* [DOCUMENT]
Given an array of integers, find the first integer that is unique

Question

Given an array of integers, find the first integer that is unique.

my solution: use std::map

put integer (number as key, its index as value) to it one by one (O(n^2 lgn)), if have duplicate, remove the entry from the map (O(lg n)), after putting all numbers into the map, iterate the map and find the key with smallest index O(n).

O(n^2 lgn) because map needs to do sorting.

It is not efficient.

other better solutions?

When you say "first integer that is unique" do you mean the first one encountered or the smallest one or any at random? — Mark Ransom
– Mark Ransom, Commented Oct 26, 2011 at 18:54
Adding all the integers to a map is O(n log(n)), not O(n^2 log(n)). Each insertion is O(log(n)), and there are n of them. — Mike Seymour
– Mike Seymour, Commented Oct 26, 2011 at 19:04
does the new solution matchup to your question or did i miss something? — Srikar Appalaraju
– Srikar Appalaraju, Commented Feb 7, 2013 at 1:44

Michael Goldshteyn · Accepted Answer · 2012-01-17 18:55:18Z

11

I believe that the following would be the optimal solution, at least based on time / space complexity:

Step 1: Store the integers in a hash map, which holds the integer as a key and the count of the number of times it appears as the value. This is generally an O(n) operation and the insertion / updating of elements in the hash table should be constant time, on the average. If an integer is found to appear more than twice, you really don't have to increment the usage count further (if you don't want to).

Step 2: Perform a second pass over the integers. Look each up in the hash map and the first one with an appearance count of one is the one you were looking for (i.e., the first single appearing integer). This is also O(n), making the entire process O(n).

Some possible optimizations for special cases:

Optimization A: It may be possible to use a simple array instead of a hash table. This guarantees O(1) even in the worst case for counting the number of occurrences of a particular integer as well as the lookup of its appearance count. Also, this enhances real time performance, since the hash algorithm does not need to be executed. There may be a hit due to potentially poorer locality of reference (i.e., a larger sparse table vs. the hash table implementation with a reasonable load factor). However, this would be for very special cases of integer orderings and may be mitigated by the hash table's hash function producing pseudorandom bucket placements based on the incoming integers (i.e., poor locality of reference to begin with).

Each byte in the array would represent the count (up to 255) for the integer represented by the index of that byte. This would only be possible if the difference between the lowest integer and the highest (i.e., the cardinality of the domain of valid integers) was small enough such that this array would fit into memory. The index in the array of a particular integer would be its value minus the smallest integer present in the data set.

* [WHAT YOU NEED TO DO]
1. Name each person who posted a comment under the question in the unique-integer thread.
2. In the unique-integer thread, quote the passage from "Step 1: Store" to "don't want to)." word for word.

* [DATASET ROWS]
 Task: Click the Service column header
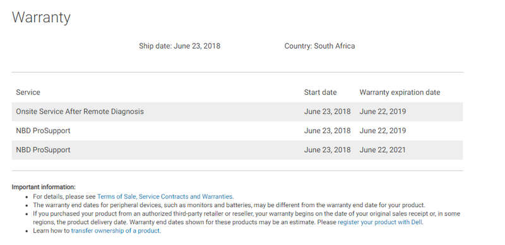click(x=28, y=92)
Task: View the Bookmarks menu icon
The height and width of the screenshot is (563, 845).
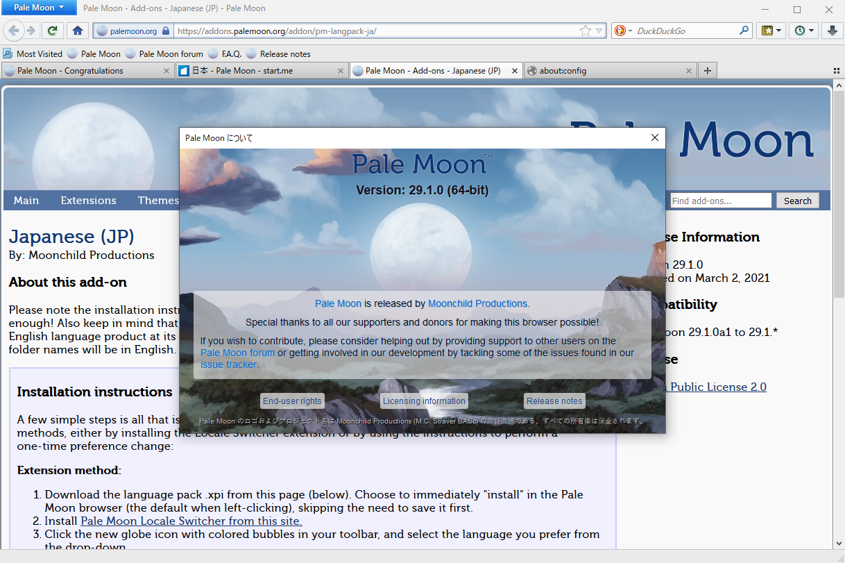Action: (767, 31)
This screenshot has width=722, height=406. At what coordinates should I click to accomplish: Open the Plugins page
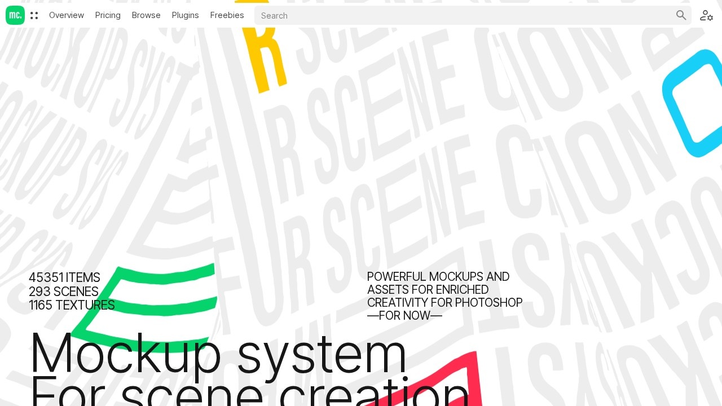[185, 15]
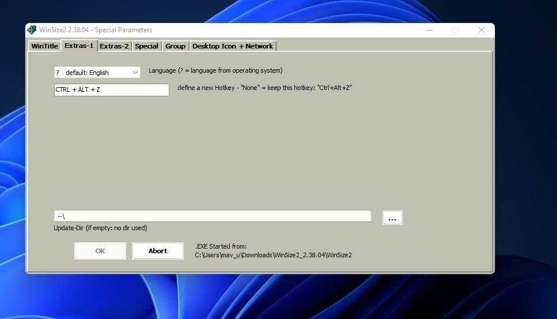Select the Extras-1 tab
Screen dimensions: 557x319
[79, 46]
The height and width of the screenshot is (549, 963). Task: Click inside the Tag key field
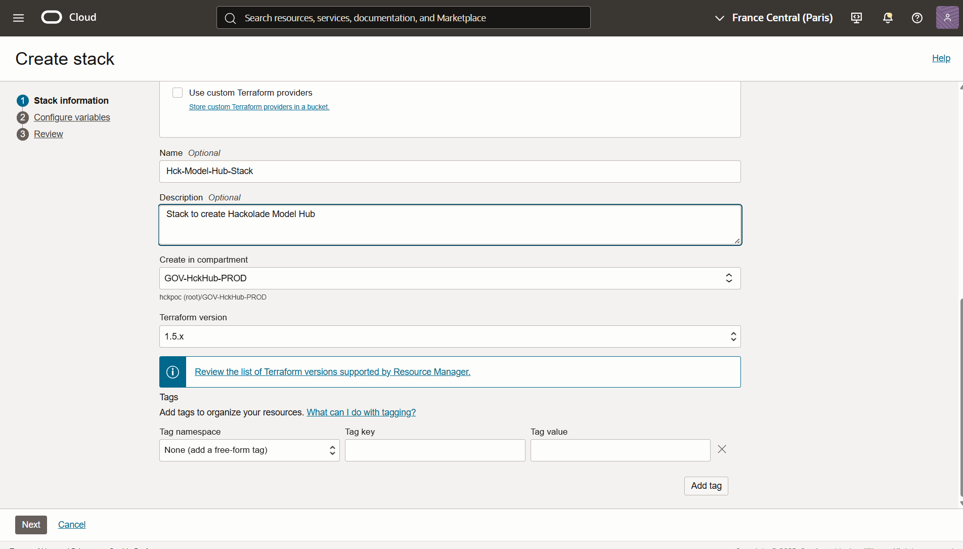[x=435, y=450]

* [ANSWERS GIVEN]
1. Mark Ransom, Mike Seymour, Srikar Appalaraju

2.
Step 1: Store the integers in a hash map, which holds the integer as a key and the count of the number of times it appears as the value. This is generally an O(n) operation and the insertion / updating of elements in the hash table should be constant time, on the average. If an integer is found to appear more than twice, you really don't have to increment the usage count further (if you don't want to).